Only those lines in the data below from the line containing "You are a computer-use agent. Image" through the line containing "You are a computer-use agent. This", both included, should be restated word for word.

Collected data:
......
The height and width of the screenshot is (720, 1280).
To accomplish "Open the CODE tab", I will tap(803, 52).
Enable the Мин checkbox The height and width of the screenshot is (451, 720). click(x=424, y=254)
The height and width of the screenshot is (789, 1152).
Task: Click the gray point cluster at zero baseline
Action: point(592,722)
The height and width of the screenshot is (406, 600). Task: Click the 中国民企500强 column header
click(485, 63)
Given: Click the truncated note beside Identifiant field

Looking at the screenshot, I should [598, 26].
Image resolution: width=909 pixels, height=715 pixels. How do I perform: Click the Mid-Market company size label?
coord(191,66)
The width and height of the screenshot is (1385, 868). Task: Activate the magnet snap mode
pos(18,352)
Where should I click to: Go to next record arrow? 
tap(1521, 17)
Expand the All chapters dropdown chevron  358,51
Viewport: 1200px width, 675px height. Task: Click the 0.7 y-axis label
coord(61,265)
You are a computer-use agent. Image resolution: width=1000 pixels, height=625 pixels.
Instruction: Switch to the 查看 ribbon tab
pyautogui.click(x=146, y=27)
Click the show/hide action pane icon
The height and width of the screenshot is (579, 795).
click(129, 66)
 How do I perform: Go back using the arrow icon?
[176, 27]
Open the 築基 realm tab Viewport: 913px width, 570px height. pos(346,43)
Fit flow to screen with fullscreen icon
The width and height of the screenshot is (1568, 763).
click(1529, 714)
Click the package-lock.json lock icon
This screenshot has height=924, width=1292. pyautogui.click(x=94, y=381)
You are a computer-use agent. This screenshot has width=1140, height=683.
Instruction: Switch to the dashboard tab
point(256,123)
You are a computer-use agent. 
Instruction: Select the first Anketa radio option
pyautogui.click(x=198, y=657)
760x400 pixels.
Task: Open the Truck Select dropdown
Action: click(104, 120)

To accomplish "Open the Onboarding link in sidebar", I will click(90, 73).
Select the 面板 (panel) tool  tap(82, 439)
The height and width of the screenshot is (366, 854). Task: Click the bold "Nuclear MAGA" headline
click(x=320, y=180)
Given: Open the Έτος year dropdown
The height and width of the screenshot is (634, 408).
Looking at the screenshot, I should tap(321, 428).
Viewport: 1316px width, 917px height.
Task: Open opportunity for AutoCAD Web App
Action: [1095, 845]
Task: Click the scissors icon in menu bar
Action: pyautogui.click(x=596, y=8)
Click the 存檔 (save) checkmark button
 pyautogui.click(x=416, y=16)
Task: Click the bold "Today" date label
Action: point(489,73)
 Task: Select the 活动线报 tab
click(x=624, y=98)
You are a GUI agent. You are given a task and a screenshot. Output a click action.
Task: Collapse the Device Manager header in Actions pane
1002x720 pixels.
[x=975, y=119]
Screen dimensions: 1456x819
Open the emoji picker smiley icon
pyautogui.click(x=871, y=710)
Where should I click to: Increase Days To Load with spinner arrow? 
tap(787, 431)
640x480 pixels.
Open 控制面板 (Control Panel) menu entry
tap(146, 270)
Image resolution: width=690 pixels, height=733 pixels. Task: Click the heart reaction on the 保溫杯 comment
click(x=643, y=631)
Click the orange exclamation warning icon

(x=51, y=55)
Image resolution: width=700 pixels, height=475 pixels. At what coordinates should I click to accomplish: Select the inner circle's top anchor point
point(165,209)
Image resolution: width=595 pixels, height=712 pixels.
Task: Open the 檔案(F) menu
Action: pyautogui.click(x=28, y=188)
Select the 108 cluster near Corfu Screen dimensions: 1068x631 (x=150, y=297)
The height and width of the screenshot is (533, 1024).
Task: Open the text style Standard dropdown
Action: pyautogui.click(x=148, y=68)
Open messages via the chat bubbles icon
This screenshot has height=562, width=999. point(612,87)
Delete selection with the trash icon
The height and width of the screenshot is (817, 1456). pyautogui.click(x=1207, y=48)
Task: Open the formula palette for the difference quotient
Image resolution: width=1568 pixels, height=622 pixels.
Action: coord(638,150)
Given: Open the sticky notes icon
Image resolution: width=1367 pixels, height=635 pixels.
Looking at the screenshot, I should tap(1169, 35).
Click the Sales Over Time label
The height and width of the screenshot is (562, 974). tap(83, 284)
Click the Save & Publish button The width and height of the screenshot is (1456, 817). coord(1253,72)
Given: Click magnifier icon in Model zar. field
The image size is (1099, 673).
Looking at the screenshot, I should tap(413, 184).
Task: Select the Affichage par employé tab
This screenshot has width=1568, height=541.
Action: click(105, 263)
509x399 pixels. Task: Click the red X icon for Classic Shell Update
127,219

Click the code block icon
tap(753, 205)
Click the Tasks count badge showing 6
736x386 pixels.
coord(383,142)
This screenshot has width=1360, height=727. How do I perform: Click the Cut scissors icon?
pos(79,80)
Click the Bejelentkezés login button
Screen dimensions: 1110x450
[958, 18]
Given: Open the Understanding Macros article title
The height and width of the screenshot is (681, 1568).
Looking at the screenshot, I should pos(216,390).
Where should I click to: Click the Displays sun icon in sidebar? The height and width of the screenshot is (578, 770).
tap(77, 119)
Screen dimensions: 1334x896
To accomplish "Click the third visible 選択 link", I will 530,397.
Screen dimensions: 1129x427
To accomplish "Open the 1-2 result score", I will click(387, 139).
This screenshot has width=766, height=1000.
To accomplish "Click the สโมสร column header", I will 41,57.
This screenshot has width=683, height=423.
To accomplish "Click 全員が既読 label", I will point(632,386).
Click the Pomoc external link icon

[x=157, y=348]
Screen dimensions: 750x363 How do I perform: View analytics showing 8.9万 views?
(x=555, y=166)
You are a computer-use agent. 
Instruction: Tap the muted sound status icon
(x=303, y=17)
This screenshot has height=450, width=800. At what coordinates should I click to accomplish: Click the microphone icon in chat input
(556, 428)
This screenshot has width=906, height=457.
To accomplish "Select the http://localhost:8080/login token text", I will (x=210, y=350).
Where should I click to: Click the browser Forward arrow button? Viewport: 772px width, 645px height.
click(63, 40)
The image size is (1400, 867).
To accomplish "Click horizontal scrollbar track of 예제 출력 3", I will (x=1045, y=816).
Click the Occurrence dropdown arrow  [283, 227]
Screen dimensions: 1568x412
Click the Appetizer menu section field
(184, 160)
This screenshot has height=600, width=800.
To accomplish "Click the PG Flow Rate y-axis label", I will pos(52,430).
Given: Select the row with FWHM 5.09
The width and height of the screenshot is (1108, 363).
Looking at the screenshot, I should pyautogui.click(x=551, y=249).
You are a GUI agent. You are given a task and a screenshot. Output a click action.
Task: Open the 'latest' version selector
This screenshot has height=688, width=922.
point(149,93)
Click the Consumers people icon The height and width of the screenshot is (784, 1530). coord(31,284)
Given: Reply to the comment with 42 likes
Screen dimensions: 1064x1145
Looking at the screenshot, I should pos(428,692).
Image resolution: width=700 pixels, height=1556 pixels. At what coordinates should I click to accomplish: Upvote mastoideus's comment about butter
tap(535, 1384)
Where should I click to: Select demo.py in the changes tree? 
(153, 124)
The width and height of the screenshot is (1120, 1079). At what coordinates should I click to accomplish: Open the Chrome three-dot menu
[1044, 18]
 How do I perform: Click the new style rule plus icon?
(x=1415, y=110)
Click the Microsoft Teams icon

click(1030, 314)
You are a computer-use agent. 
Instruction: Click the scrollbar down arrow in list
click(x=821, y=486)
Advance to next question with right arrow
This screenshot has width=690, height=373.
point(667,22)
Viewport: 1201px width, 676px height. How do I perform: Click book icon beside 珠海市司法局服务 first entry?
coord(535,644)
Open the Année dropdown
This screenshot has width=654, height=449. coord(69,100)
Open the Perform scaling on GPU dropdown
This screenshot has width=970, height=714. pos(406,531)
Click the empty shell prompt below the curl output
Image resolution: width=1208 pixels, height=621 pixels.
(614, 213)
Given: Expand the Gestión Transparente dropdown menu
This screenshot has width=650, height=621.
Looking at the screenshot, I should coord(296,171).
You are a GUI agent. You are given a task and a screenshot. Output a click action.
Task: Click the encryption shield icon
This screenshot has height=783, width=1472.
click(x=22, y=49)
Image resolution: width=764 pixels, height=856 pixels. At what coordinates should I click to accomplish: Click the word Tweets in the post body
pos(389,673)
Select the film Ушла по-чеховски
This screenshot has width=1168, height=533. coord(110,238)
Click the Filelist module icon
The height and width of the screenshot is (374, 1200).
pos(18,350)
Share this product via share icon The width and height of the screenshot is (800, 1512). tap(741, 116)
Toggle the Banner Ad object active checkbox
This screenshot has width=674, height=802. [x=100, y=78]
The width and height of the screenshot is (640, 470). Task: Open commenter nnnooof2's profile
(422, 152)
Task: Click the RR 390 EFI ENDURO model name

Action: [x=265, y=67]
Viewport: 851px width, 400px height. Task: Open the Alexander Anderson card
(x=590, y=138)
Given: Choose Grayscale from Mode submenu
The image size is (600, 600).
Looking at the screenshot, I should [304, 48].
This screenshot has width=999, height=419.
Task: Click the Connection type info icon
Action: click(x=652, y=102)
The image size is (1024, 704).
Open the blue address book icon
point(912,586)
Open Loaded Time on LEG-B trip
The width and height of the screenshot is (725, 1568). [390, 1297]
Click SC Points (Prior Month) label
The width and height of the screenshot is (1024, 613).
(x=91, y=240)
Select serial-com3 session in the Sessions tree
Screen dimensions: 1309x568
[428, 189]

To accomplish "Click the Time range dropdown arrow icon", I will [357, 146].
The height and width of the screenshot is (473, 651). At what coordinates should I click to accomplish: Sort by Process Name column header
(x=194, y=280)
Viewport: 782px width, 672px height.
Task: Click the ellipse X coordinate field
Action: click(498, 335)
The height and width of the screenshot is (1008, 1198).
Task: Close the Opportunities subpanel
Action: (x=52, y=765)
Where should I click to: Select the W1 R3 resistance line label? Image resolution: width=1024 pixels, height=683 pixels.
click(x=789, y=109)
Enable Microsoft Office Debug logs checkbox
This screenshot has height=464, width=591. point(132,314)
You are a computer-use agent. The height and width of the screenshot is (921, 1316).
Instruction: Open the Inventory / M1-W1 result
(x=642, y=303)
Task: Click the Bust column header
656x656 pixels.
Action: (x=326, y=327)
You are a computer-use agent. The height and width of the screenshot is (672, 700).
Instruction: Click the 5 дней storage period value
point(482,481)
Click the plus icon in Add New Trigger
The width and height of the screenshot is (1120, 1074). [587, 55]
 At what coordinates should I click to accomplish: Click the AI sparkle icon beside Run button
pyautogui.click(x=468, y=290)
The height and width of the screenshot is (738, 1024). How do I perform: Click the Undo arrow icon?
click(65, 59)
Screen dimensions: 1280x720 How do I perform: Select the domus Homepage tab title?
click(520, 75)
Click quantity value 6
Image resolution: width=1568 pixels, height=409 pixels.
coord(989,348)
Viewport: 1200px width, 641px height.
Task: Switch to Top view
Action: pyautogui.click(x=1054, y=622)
......
- _Exercise output_:
You are a computer-use agent. Image resolution: width=1000 pixels, height=625 pixels.
Instruction: Switch to the 查看 ribbon tab
pyautogui.click(x=146, y=27)
Click the show/hide action pane icon
The height and width of the screenshot is (579, 795).
click(129, 66)
 How do I perform: Go back using the arrow icon?
[176, 27]
Open the 築基 realm tab Viewport: 913px width, 570px height. pos(346,43)
Fit flow to screen with fullscreen icon
The width and height of the screenshot is (1568, 763).
click(1529, 714)
Click the package-lock.json lock icon
This screenshot has height=924, width=1292. pyautogui.click(x=94, y=381)
You are a computer-use agent. This screenshot has width=1140, height=683.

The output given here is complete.